[[ EXTRACTED ENTRIES, beginning ]]
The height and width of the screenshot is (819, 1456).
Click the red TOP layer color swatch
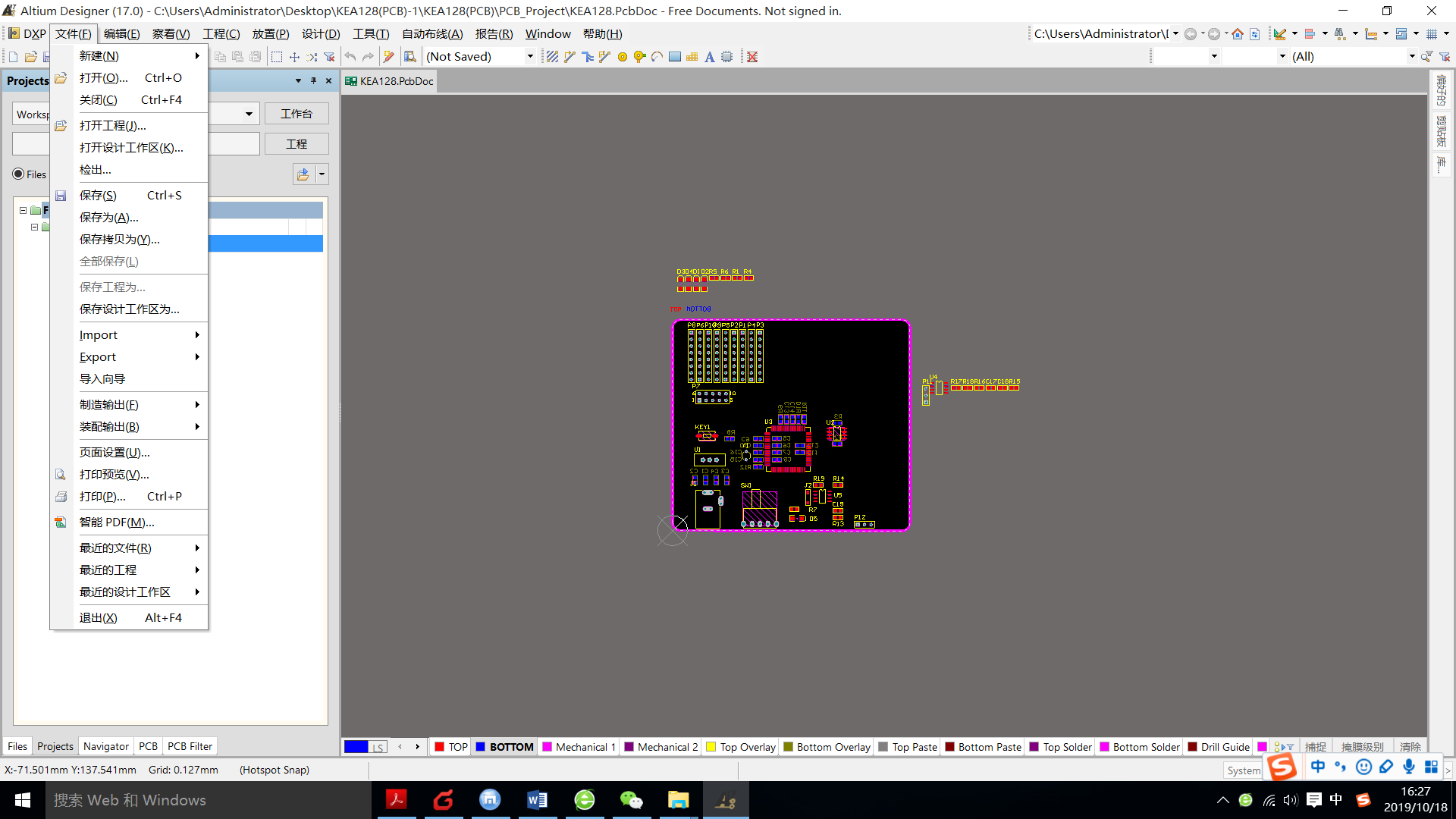pos(439,747)
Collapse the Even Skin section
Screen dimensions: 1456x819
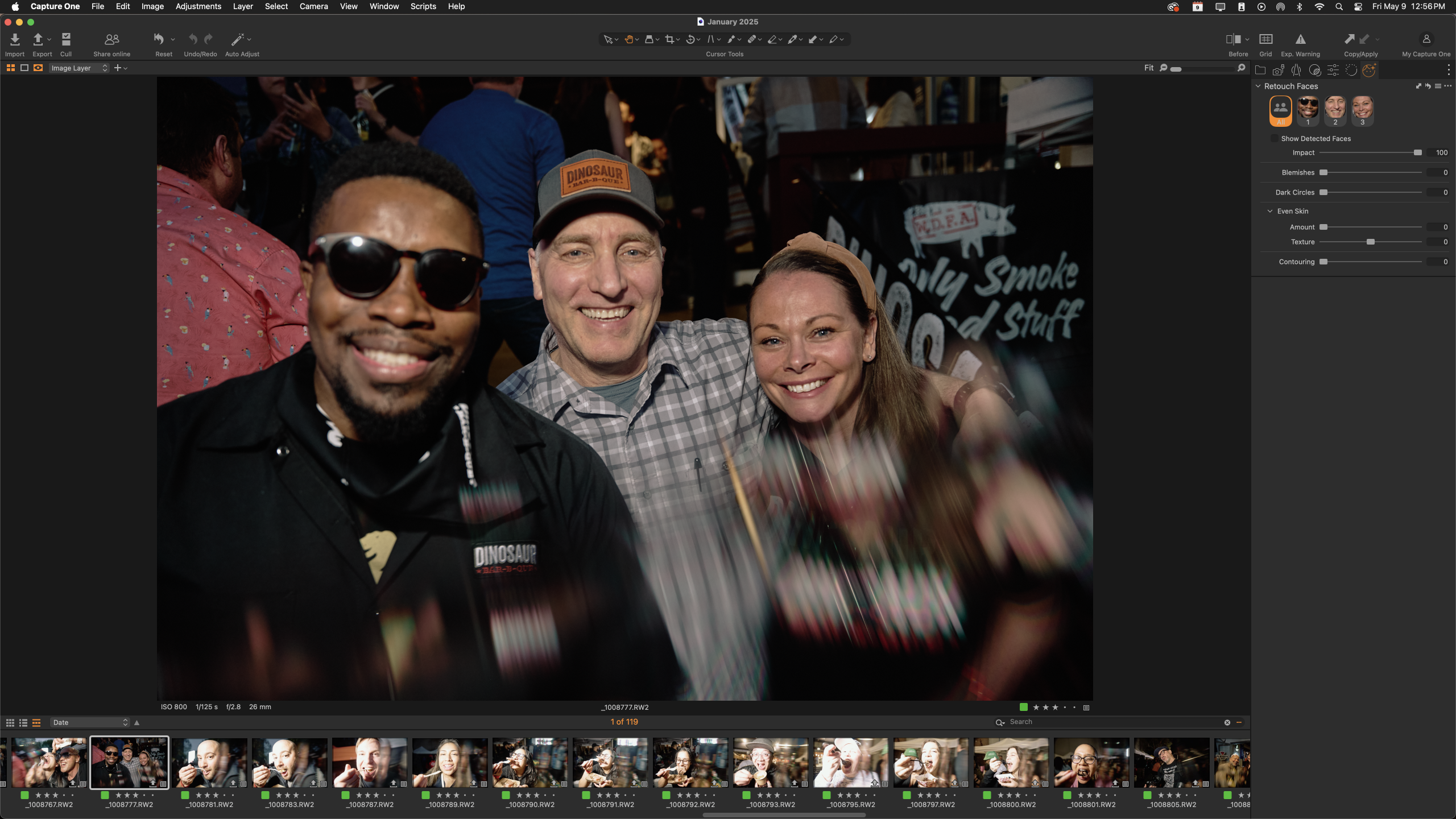coord(1271,211)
[[ EXTRACTED ENTRIES, end ]]
Pictures stay out. Write out everything else in the material exactly.

The height and width of the screenshot is (819, 1456).
Click the red TOP layer color swatch
pos(439,747)
Collapse the Even Skin section
Screen dimensions: 1456x819
coord(1271,211)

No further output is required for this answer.